Вебер писал о большей по сравнению с другими христианскими конфессиями способности пуританских народов, в частности американцев, абсорбировать "еврейских прозелитов" - то есть евреев, "охотно" превращающихся в настоящих американцев. Вебер отмечает это свойство американцев, которое "не удавалось народам с другой религиозной ориентацией", как комплимент и как доказательство отличия американского пуританского ветхозаветного духа от иудейского, не допускающего прозелитов. Но дело, скорее, не в самих американцах, поскольку Христианское Откровение обращено универсально ко всем, и "объятия Христа открыты для любого принимающего Его Откровение" везде, а после принятия Христовой Истины для Бога нет ни эллина, ни иудея. Однако неслучайно "прозелиты" в начале XX века избрали именно Америку как перспективный плацдарм. Кроме них туда стекались и революционеры-атеисты всех мастей, подтверждая, что из всего христианского мира Америка была наилучшим и наиудобнейшим местом для тех, кто изначально отверг Христа или отступил от Него. В этой связи уместно напомнить, что Кромвель, лидер радикальных пуритан - индепендентов, - под страхом смерти запрещал праздновать Рождество, сжигал церкви и убивал игуменов (избиение священников в Дрогхеде, чем он очень гордился). Это побудило массовую иммиграцию иудеев в Англию - к "ветхозаветным христианам", как сами себя называли пуритане. Приверженцы Кромвеля с их лозунгом "меч и Библия" считали, что своими кровавыми делами они исполняют библейские пророчества и что возвращение евреев в Англию было первым шагом на пути к обещанному "тысячелетию", где в хилиастическом раю на земле будут жить избранные и предназначенные ко Спасению. Кромвелю даже рекомендовали устроить его Государственный совет по образцу синедриона из 70 членов.

[Сохранённые данные]
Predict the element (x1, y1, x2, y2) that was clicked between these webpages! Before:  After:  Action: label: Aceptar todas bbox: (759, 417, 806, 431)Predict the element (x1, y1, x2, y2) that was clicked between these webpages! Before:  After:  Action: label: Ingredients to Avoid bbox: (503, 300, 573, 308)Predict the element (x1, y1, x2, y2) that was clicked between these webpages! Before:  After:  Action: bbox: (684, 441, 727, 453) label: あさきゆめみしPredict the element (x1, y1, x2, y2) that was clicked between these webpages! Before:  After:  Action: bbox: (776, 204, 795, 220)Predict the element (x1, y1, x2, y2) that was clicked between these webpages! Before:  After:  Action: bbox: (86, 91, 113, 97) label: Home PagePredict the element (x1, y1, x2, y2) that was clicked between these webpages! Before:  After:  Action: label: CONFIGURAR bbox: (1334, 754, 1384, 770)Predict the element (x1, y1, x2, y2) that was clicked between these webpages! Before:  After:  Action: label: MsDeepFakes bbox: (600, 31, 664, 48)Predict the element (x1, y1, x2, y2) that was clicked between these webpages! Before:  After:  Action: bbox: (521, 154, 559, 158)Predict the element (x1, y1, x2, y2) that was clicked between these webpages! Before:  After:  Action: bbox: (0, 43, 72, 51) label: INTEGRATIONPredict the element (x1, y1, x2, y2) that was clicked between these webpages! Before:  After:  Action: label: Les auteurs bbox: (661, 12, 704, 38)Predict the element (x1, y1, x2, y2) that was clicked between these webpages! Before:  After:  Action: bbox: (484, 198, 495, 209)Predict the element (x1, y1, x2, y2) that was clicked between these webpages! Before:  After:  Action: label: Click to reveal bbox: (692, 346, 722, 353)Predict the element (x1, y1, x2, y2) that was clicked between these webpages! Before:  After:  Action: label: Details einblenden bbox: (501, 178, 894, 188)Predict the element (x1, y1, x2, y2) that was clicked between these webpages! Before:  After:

- [ЗАДАНИЕ]
Продолжите текст о пуританах и Кромвеле, начав сразу после его последнего предложения. Строки представляют собой отдельный материал и к тексту не относятся.

- [ОТВЕТ]
Но в Англии произошла реставрация, междуцарствие Кромвеля закончилось, пуританизм, бывший духом и знаменем английской революции, особенно ее "буржуазного" характера, столь прославленного в историческом материализме, был снова потеснен, хотя и оказывал огромное влияние на английское общественное сознание. В прошлом веке только Н. Я. Данилевский, названный Питиримом Сорокиным гениальным социологом культуры, в своем анализе специфических национально-религиозных основ английского сознания и государственного мышления сумел углядеть и своеобразно отметить положительное значение эмиграции английских пуритан для христианского и культурного развития Англии и Европы. Данилевский с его историческим чутьем указал как на "особо счастливое для Англии обстоятельство", что "самая радикальная, самая последовательная часть ее народонаселения, в лице пуритан, заблагорассудила удалиться за океан для скорейшего осуществления своих идеалов. Это отвлечение демократических элементов надолго обезопасило Англию".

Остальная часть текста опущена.